#### Texte
◇ ◇ ◇ ◇ ◇ ◇ ◇

Numérique: Hollande n'en a pas fini avec le flou artistique

Dans une tribune publiée dans «Le Monde» aujourd'hui, François Hollande renouvelle ses propositions pour l'après-Hadopi.
par Sophian Fanen
publié le 2 mars 2012 à 13h20
(mis à jour le 2 mars 2012 à 14h17)

François Hollande a-t-il besoin de rassurer certaines personnes? C'est l'impression que donne la tribune publiée par le candidat socialiste dans Le Monde datée de demain samedi, disponible depuis ce matin sur le site du quotidien.

Dans ce texte, François Hollande répète ce qu'il avait déjà dit à Nantes en janvier, lors d'un discours sur son programme culturel, et que son équipe de campagne a développé par la suite dans un savant désordre. La semaine dernière, Aurélie Filippetti et Fleur Pellerin, en charge du programme du PS sur les questions numériques, avaient longuement répondu à nos questions et figé les propositions de leur candidat sur l'après-Hadopi.

C'est ce programme que détaille à nouveau François Hollande. «Il est temps de mettre en œuvre une politique cohérente et juste, dit-il, qui fasse de la révolution numérique un vecteur d'émancipation individuelle et collective.» Tout cela en accord avec le passé de la gauche en matière culturelle, qui est également rappelé: naissance du centre national du cinéma (CNC), prix unique du livre, copie privée...

◇ ◇ ◇ ◇ ◇ ◇ ◇

#### Liste des items
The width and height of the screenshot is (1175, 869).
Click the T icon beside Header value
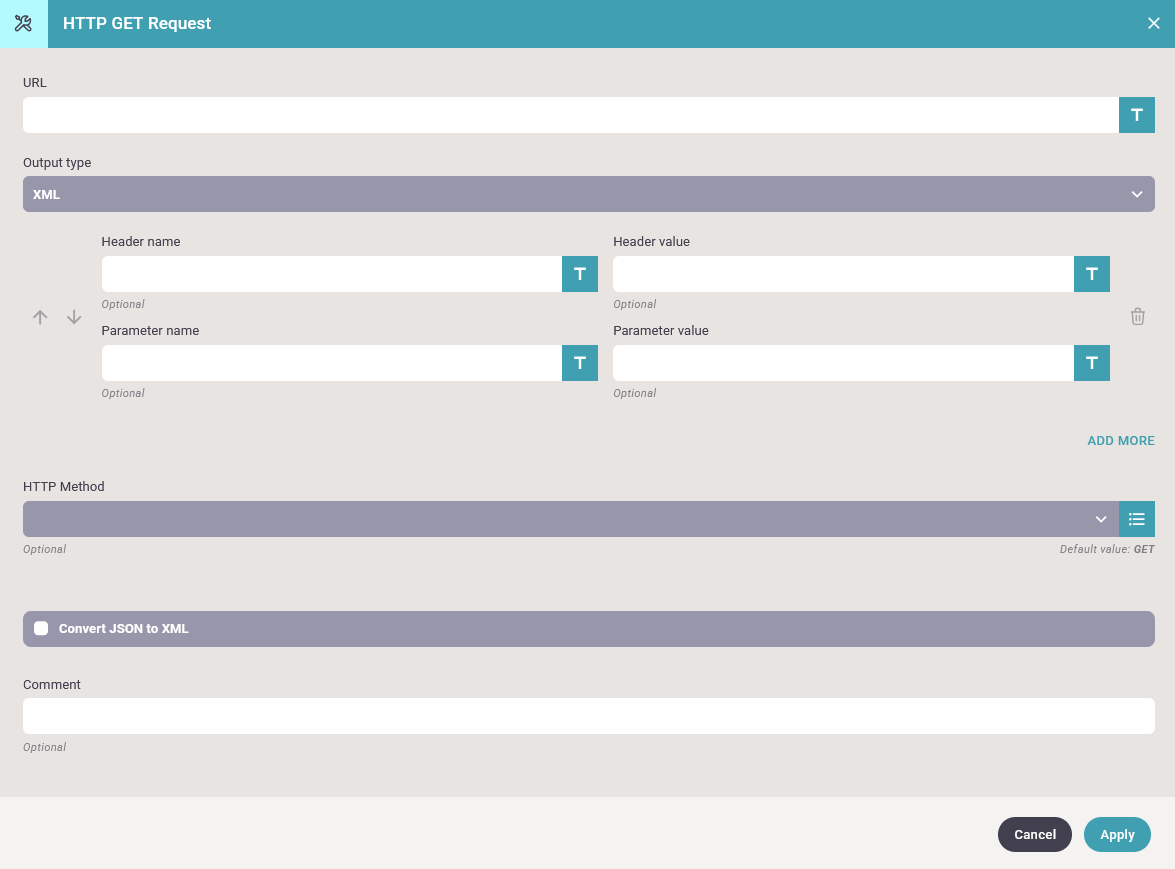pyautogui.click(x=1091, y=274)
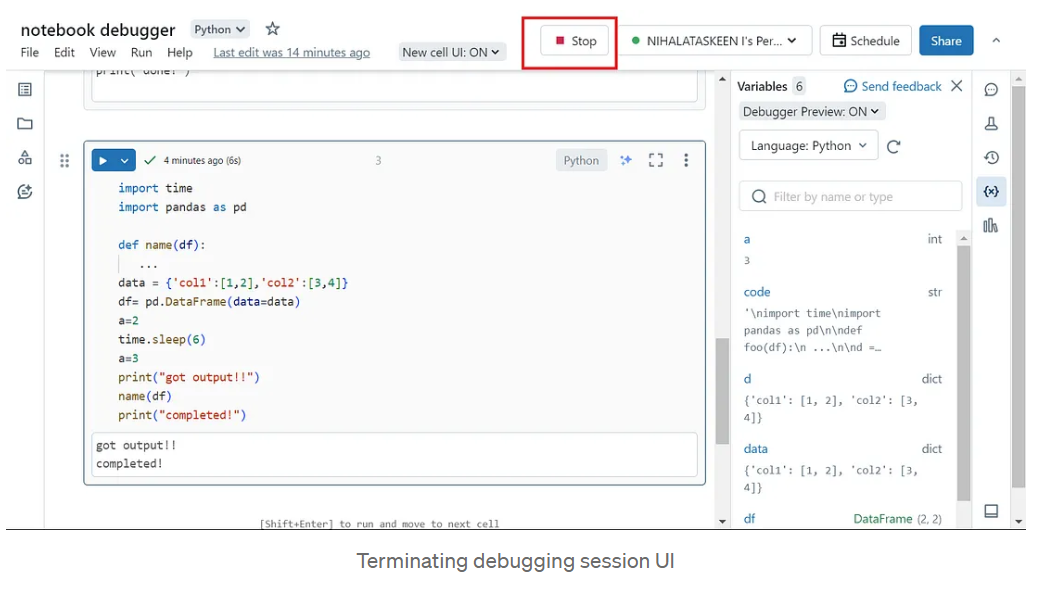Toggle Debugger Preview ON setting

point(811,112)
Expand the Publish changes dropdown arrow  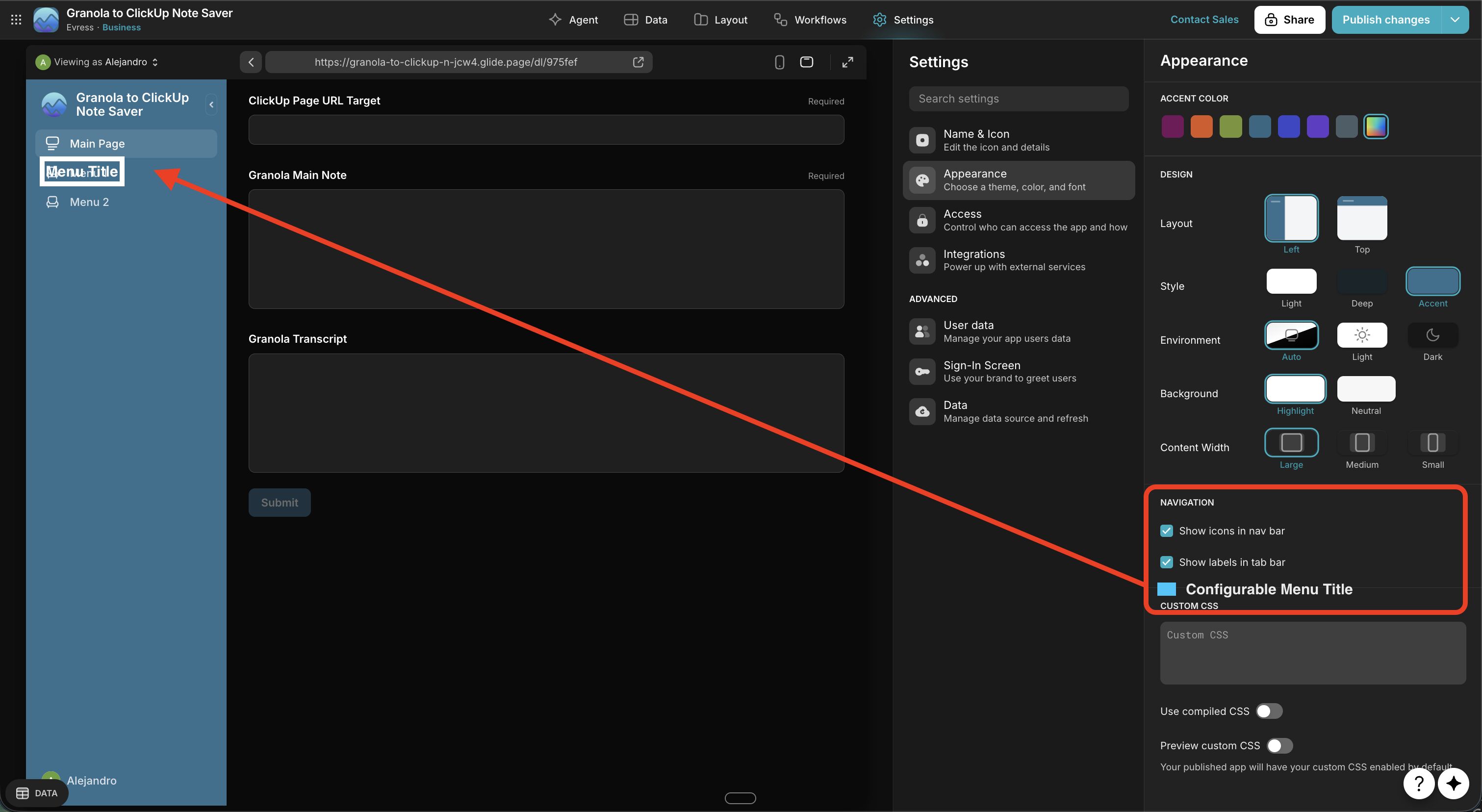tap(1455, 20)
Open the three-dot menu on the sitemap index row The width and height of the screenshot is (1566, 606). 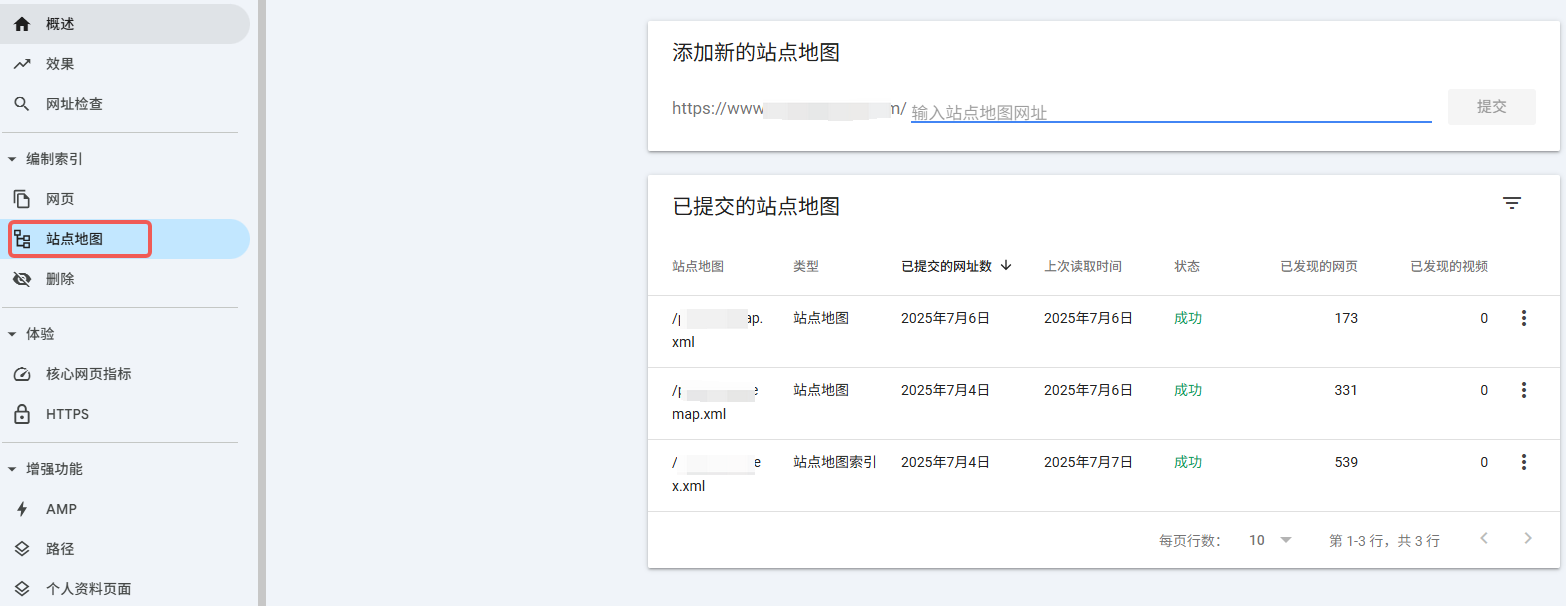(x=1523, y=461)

◇ ◇ ◇ ◇ ◇ ◇ ◇

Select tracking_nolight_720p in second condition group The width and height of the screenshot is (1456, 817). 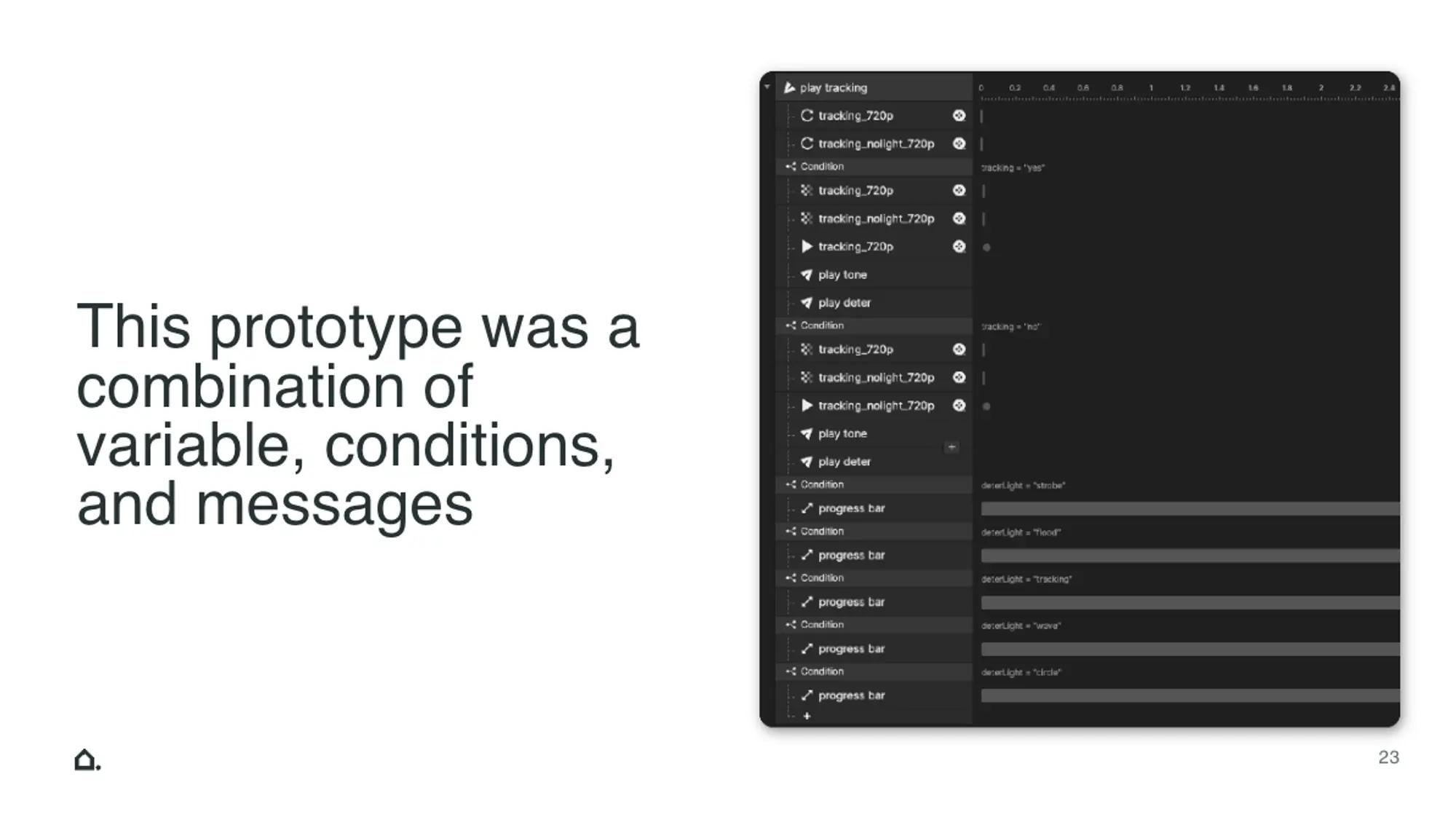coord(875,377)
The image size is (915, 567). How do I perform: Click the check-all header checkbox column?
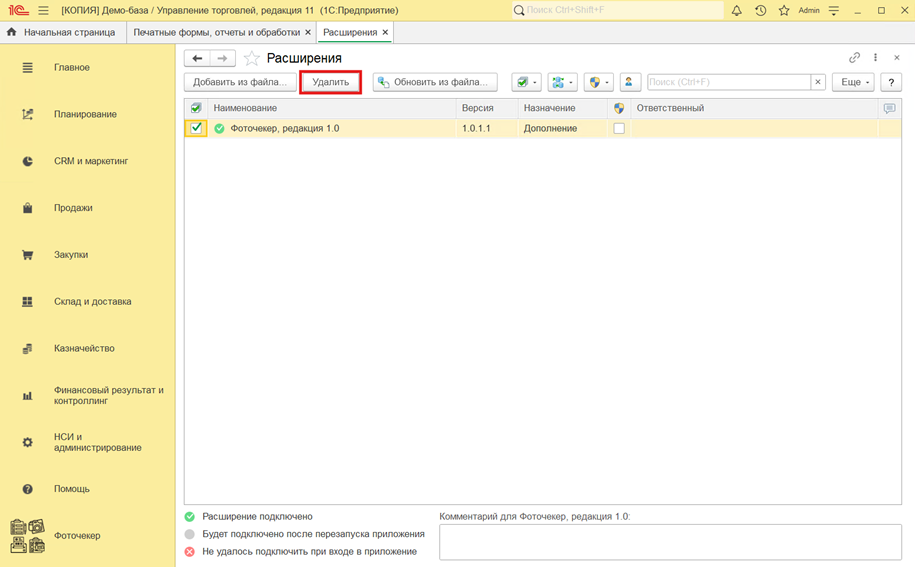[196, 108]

◇ ◇ ◇ ◇ ◇ ◇ ◇

#### Tâche demandée 1
Traduisez en anglais cette phrase de l'article sur Hollande et le numérique : « La semaine dernière, Aurélie Filippetti et Fleur Pellerin, en charge du programme du PS sur les questions numériques, avaient longuement répondu à nos questions et figé les propositions de leur candidat sur l'après-Hadopi. »
#### Tâche demandée 2
D'après l'article, dans quelle ville et à quelle occasion François Hollande avait-il déjà exposé ces propositions en janvier ?
#### Tâche demandée 3
Pour chaque affirmation, dites si elle concorde avec l'article. Répondez par oui ou non, puis citez les mots décisifs du texte.
(a) La tribune de François Hollande paraît dans l'édition du Monde datée du samedi.
(b) Aurélie Filippetti et Fleur Pellerin sont chargées du programme culturel du PS.
(c) Le prix unique du livre figure parmi les réalisations de la gauche rappelées dans la tribune.

#### Réponse rédigée 1
Last week, Aurélie Filippetti and Fleur Pellerin, who are in charge of the PS program on digital issues, had answered our questions at length and set down their candidate's proposals for the post-Hadopi era.

#### Réponse rédigée 2
À Nantes, lors d'un discours sur son programme culturel.

#### Réponse rédigée 3
(a) Oui : « dans Le Monde datée de demain samedi ».
(b) Non : « en charge du programme du PS sur les questions numériques ».
(c) Oui : « naissance du centre national du cinéma (CNC), prix unique du livre, copie privée ».